As you may have heard I am in the midst of a transition. Uprooting from the sagebrush and tumbleweeds of Bend, OR to be amongst the moss clad branches and blackberry brambles on Bainbridge Island, WA. I have come to know just how much this dusty high desert soil can nourish. Perhaps it's not the land as much as its people that have helped me grow.
One of those lovely people has gifted me an arm from her prosperous Angel Wing Begonia. Her Angel Wing has quadrupled in size and split off into mason jars scattered across town. I will hold this one dear. A reminder of its OG Angel, the only girl who brings the fixings for deviled eggs to the park (paprika and all) and makes them right before you on her picnic blanket. The woman who rips down the ski slop in a prom dress, and demands you get the hot pink rubber clogs at your favorite thrift store.
This Angel Wing is also a reminder, like many propagated plants, that not only will I be okay without earth beneath me, I can grow roots wading in water.
It is always an honor to create a ceremony installation. The task is not just to please the eye, but to mark a threshold that is the entrance into matrimony.
I am a big believer that the greatest art is always signed by nature itself. Whether it's a turtle's shell, a hummingbird's nest, or a knot in a tree, my being is left brimming in revere. I am currently putting off real life with a month in Costa Rica. Here, it is easy to applaud the greenery, the shadows cast by palm fronds, the roots of an orchid embracing a tree. It is easy to forget to see the beauty of death in all the fruitful life. These three leaves, collected walking back from the beach, struck me with their grace. They seemed to be preforming a fluid dance to decay. And once again I bowed down to the nature of things. I absorbed their lesson that sculpture is movement at a glimpse.
When you tread lightly off the path, as a dainty footed deer, but when you know you are all donkey. And the wild flowers you bowed down to just moments before --the Lupin you cupped in your hands-- now bow for you. You know you are not worthy. Nobody is, but maybe the dear. Yet you ache to be that kid again. The one that swings his legs before him, rather than lifting his knees. You don't remember the last time you stubbed your toe and think you might miss it. You want to rattle down this hillside like the toboggan you should have bailed from you want to fall in love with gravity again, but your notch in the door way is too far from the floor. A painful romance however deep. You don't want to have to worry your weight and the weight of the world. But you know now... that you do not tread lightly.

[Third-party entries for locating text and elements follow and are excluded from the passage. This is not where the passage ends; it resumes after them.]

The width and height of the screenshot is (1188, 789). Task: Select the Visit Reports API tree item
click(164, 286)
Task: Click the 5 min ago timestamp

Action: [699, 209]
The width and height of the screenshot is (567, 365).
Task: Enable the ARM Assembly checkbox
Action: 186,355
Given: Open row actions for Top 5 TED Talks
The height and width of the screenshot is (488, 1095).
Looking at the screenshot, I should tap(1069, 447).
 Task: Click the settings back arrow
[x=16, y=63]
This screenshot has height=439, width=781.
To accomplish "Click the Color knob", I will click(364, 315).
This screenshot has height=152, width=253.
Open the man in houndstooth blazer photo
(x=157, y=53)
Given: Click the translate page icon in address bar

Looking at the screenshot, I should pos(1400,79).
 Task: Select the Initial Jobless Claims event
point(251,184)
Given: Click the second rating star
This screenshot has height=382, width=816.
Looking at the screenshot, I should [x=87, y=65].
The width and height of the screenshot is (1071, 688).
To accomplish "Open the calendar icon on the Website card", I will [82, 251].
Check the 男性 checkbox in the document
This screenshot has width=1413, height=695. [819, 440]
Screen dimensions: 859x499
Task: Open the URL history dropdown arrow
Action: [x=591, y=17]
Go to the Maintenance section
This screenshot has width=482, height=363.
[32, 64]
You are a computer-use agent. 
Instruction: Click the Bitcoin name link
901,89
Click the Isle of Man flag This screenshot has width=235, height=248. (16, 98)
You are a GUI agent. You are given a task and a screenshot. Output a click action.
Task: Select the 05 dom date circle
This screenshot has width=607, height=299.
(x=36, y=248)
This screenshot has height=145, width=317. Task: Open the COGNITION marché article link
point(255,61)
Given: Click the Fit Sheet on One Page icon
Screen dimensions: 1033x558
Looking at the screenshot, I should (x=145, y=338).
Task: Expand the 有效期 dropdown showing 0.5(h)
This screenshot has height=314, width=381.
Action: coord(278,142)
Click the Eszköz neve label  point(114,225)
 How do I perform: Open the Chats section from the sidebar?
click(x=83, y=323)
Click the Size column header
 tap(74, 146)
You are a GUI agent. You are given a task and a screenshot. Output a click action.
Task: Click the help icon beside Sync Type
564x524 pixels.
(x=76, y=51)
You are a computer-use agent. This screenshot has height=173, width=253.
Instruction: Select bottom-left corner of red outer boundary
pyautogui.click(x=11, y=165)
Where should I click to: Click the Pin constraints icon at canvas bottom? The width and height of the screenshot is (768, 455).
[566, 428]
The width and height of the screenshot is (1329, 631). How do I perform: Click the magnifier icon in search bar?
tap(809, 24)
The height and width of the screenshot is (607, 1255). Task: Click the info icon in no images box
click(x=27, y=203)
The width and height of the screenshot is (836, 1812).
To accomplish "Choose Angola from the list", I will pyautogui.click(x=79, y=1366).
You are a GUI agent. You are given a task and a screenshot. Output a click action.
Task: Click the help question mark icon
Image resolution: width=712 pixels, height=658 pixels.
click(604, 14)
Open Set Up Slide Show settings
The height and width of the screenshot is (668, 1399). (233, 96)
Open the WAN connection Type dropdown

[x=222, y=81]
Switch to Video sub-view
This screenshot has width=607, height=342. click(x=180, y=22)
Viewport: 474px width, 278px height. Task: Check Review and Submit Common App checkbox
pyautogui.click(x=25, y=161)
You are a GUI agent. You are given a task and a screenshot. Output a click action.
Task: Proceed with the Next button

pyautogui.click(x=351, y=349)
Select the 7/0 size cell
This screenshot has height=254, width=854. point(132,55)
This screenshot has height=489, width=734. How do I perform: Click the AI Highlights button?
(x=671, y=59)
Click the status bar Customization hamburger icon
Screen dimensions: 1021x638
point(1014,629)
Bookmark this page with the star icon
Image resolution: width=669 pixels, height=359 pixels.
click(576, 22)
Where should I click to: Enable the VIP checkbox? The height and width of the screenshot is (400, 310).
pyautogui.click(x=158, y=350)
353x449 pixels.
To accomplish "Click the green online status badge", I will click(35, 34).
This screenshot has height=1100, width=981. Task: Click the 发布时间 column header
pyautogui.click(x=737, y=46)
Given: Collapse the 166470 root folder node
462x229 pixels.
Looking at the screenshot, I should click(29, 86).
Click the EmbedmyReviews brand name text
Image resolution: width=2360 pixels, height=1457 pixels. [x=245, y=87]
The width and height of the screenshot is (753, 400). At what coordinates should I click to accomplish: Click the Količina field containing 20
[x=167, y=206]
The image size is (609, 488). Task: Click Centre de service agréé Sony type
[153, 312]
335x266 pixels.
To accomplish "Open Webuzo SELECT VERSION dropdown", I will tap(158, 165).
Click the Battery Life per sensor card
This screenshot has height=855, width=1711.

The petal in the kiddy pool is nothing more than a petal in a kiddy pool. And it doesn't have to be more, to take pause, to take comfort in the knowing that you are its witness and thus, time is not passing you by, or rather dragging you along its rapid course of waiting and racing. It doesn’t have to be more, to hold close the knowing that there are moments and moments to come. It doesn't have to be more, to praise your eyes that see the light pass through the petal, to praise the skin that feels the summer cross over your shoulders and the hose water cool your toes, to praise your ears that hear the baby’s squeals of delight as he shreds apart the poppy and puts the petals in the pool. It doesn't have to be more to understand all his destruction is a part of his making. It doesn't have to be more to realize he has yet to be told how to take on the world so all he knows is how to take it in. The petal in the kiddy pool is nothing more than a reminder of how to take in the world.
Was it my mother who taught me about winged-things? There was the dead gold finch on a plate in the freezer waiting to be painted, a still life. There were the faux Matisse Cut-Outs she made with our cereal boxes to hang on the Christmas tree. There was the half inch origami crane she wept over. And then the stuffed dove she made out of a pair of my grandmother’s elbow-high, white, leather gloves. Yes, my mother made it true, there is no greater state to be in than that of a winged-thing.
It's a mad kind of love. One that robs your body. I bury three birds without their wings. It does not get easier. Each a thundering silence louder than before. Who am I to try and preserve your flight. But I can't stop. I cover the birds with dry desert soil. Are they even birds anymore?